Stated exercise 1 → In the comment thread about the Ave Maria law school controversy, what did the ABA do with the claims made by the dissenting faculty?
Stated exercise 2 → Print the passage from the comment thread about the Ave Maria law school controversy, starting at "Amongst the professoriate" and ending at "nation's law programs.".

Excerpt →
Amongst the professoriate of the land diversity is supposedly a desirable value. Well, certainly a law school that teaches the law based on Christian values adds to the diversity of the nation's law programs.


Those who preach diversity don't think like this. They think each institution has to have an identical cross-array of diversity. They don't understand taht diversity needs to exist at a macro level as well as the micro to have any positive effect.
7.25.2008 5:08pm
PatHMV (mail) (www):
Having lightly followed the situation previously, I was unimpressed by Tyrell's article. Summed up, he said: "I have no idea what the issues raised by the dissenting faculty are, but my friends Judge Bork and Justice Scalia think highly of the school and its patron the pizza magnate. Because they like the place, I assume the dissenting faculty are whiny-babies of the same sort generally infesting academia today, hell-bent on teaching moral relativism to all."

I know nothing more about the controversy now, other than the bare fact that the ABA has dismissed the claims made by the dissenting faculty, than I did before. This article is an example of what is wrong with too many leaders of conservative thinking today: they react not as thinkers but as partisans and politicians. Here, the dissenting faculty attacked a group of people that Tyrell liked and supported, so he denounces them without bothering to look at or analyze any of their claims.

As I recall, the dissenting faculty were hardly moral relativists and took jobs at the school precisely because they wanted to approach the law as having a firm basis in morality. I don't purport to be able to judge whether the dissenting faculty were right at all, a little bit, or in all particulars. But I do recall that they made significant, serious arguments. Nobody is served by a pedantic, partisan dismissal such as that provided by Tyrell. If he (and the administrators of Ave Maria) are in the right, then there should be no difficulty dismissing the faculty's arguments by addressing those arguments themselves. A superficial, ad hominem attack like this suggests that Tyrell and other supporters of the Ave Maria administration are not capable of attacking the merits of the claims made by the dissenting faculty.
7.25.2008 5:17pm
Clayton E. Cramer (mail) (www):
"many leaders of conservative thinking today"

I thought the article was R. Emmett Tyrell. I wasn't aware that he qualified for that category.

(Dataset excerpt)
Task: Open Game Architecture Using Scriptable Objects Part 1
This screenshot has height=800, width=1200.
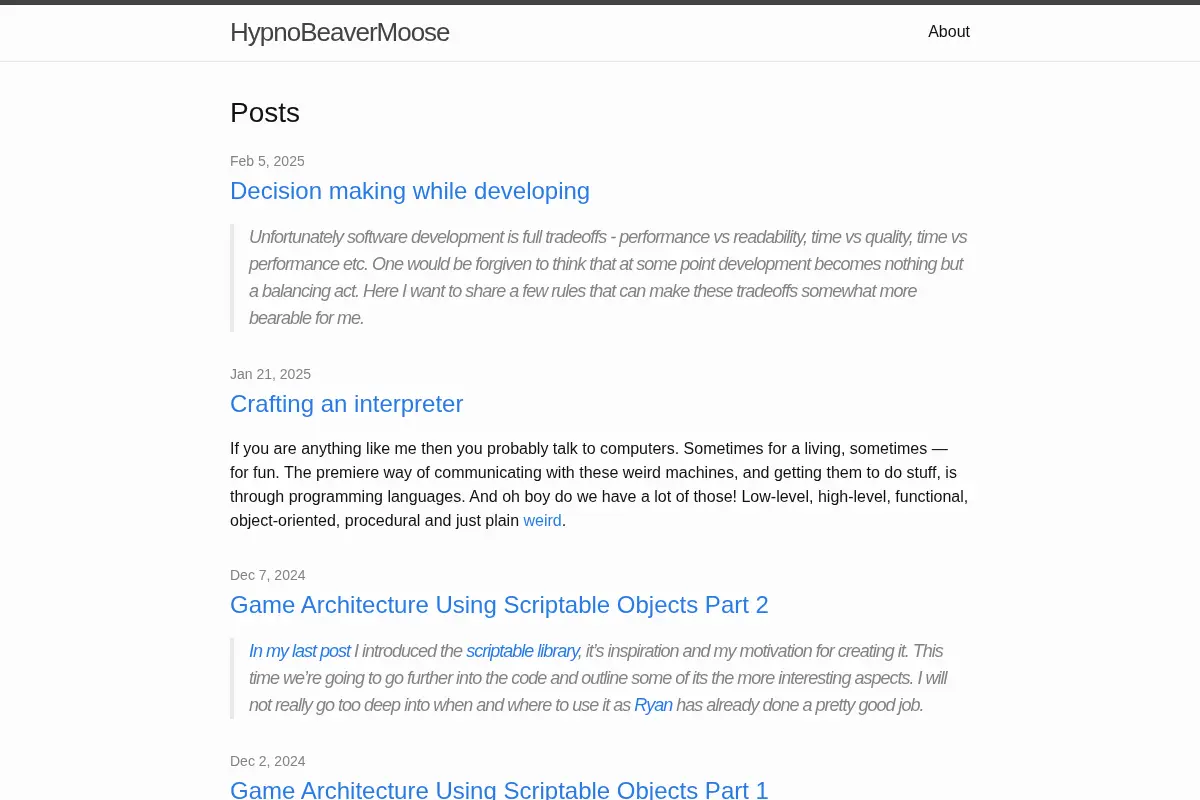Action: [499, 790]
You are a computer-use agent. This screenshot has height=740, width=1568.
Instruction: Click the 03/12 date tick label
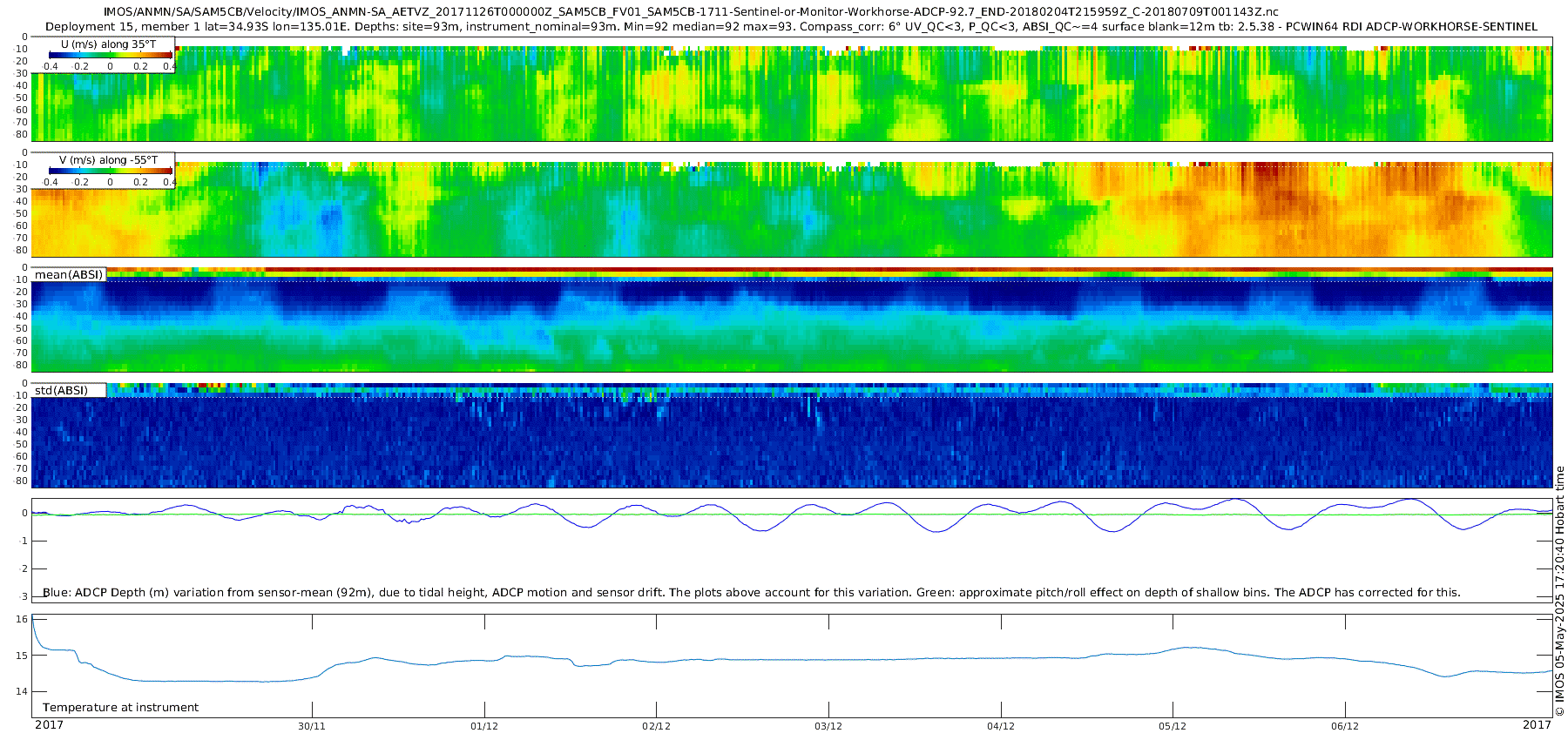click(x=828, y=726)
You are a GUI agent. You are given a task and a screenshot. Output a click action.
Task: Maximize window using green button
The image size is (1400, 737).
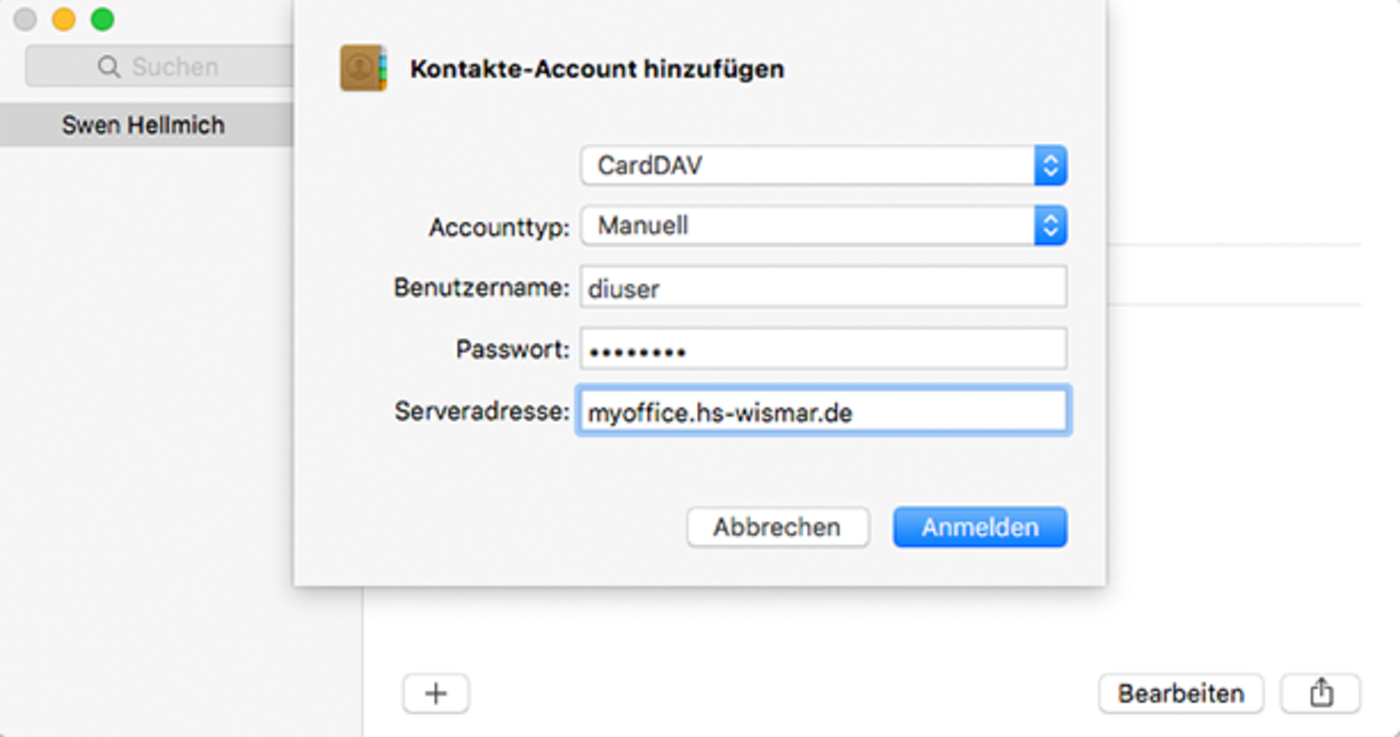click(102, 19)
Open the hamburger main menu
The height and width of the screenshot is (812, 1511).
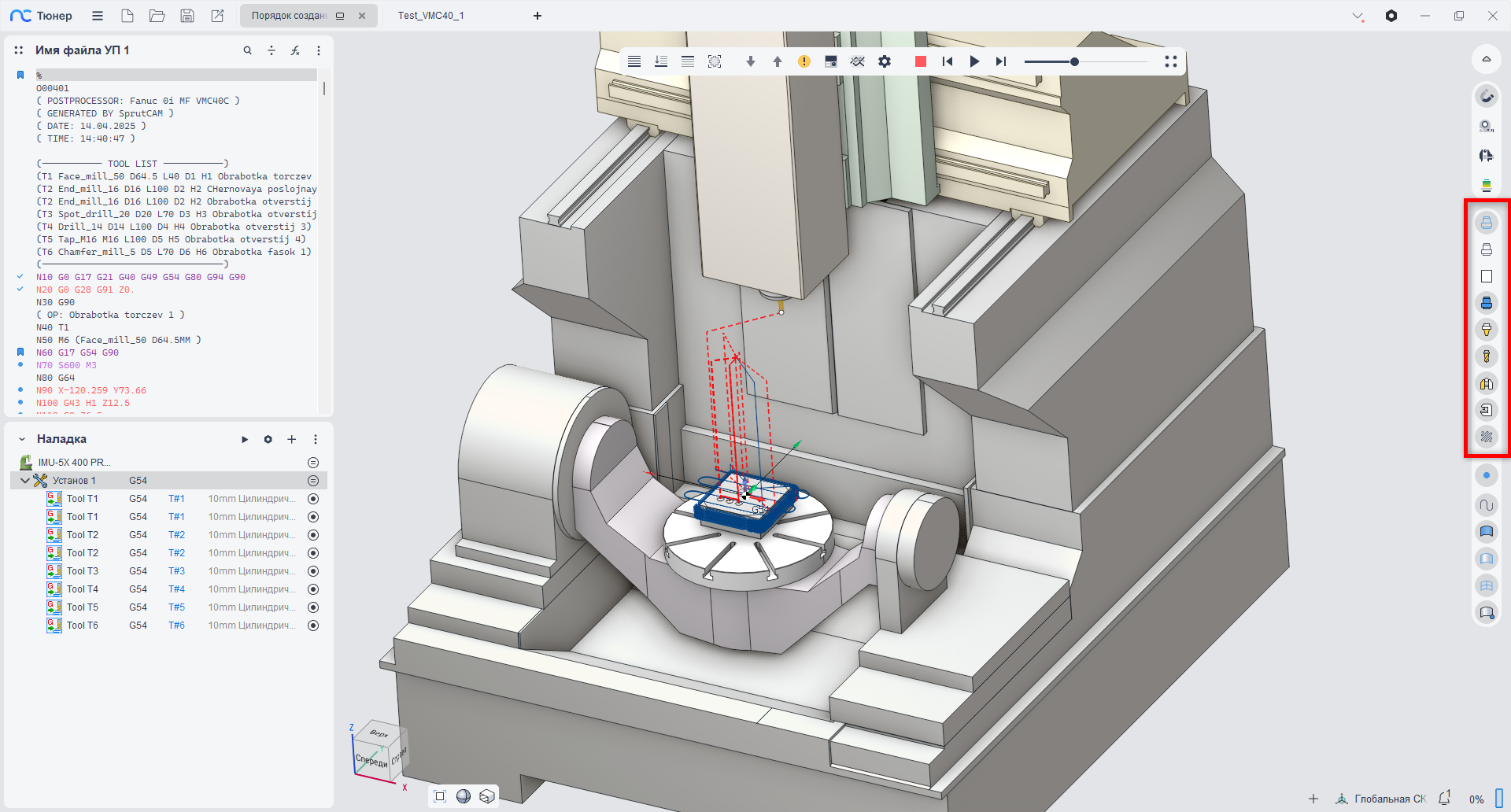[x=98, y=16]
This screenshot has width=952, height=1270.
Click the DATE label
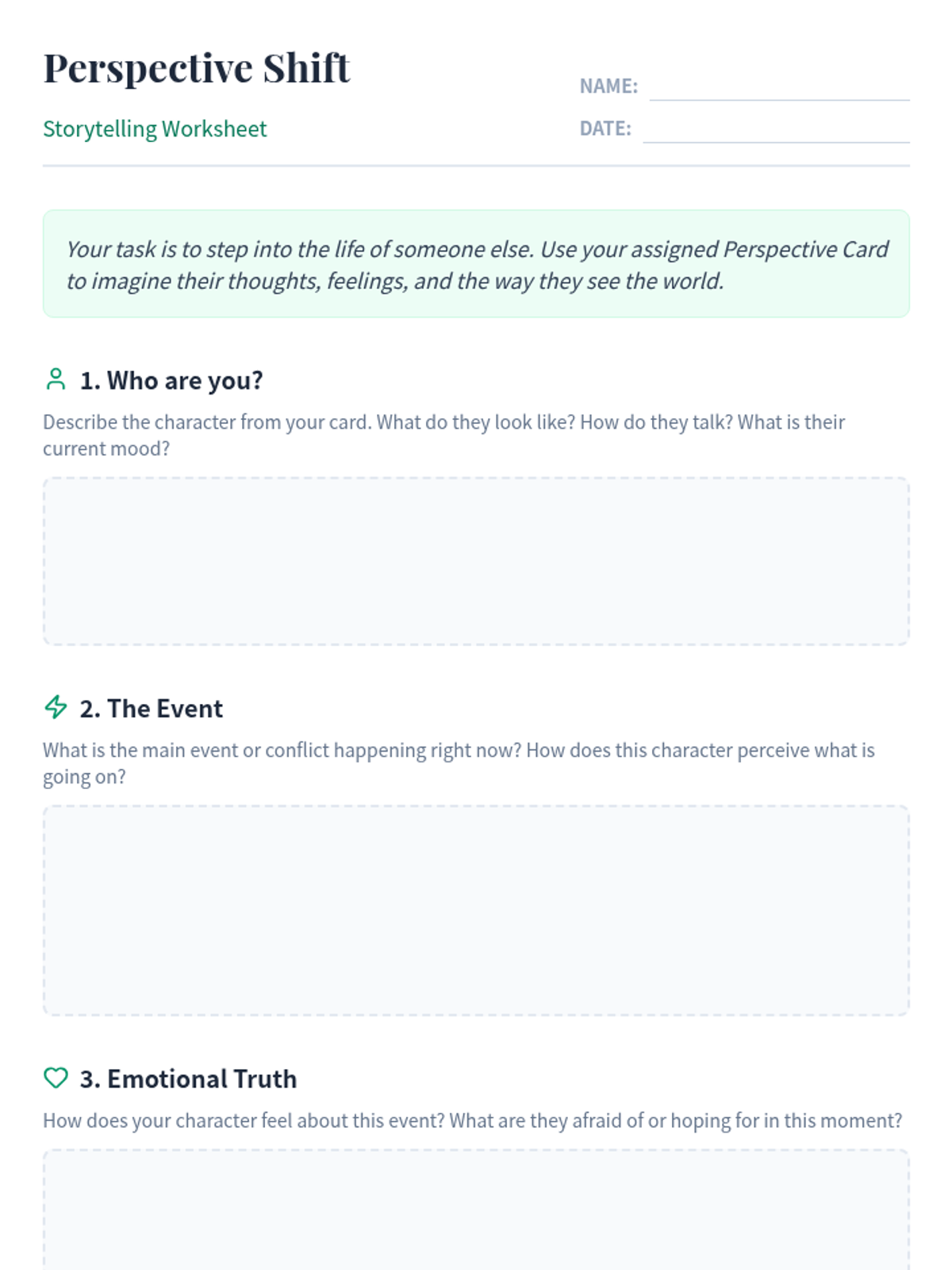pos(605,129)
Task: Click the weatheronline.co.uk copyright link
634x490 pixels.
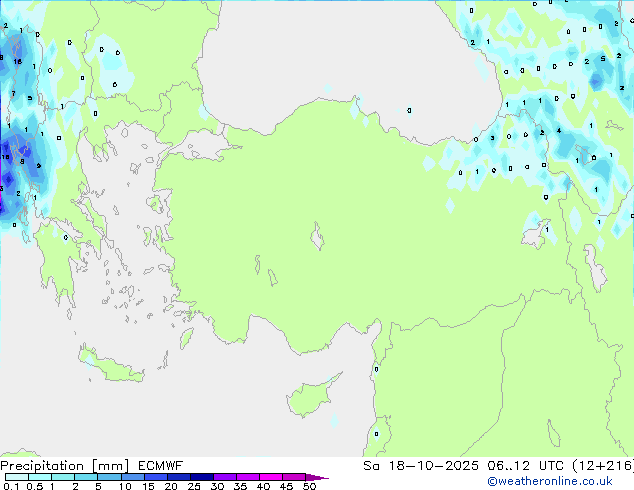Action: (564, 481)
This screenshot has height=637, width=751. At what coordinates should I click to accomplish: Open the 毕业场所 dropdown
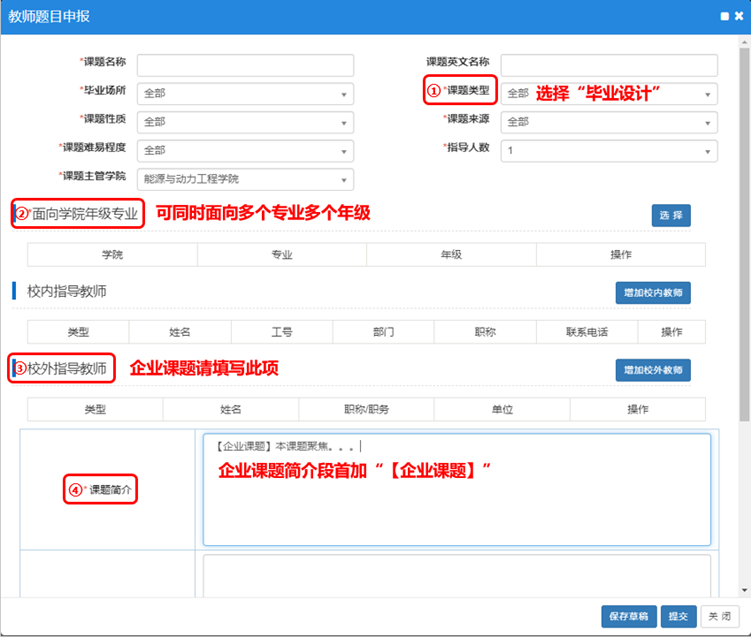(245, 94)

Exercise answer 1 → It dismissed them.

Exercise answer 2 →
Amongst the professoriate of the land diversity is supposedly a desirable value. Well, certainly a law school that teaches the law based on Christian values adds to the diversity of the nation's law programs.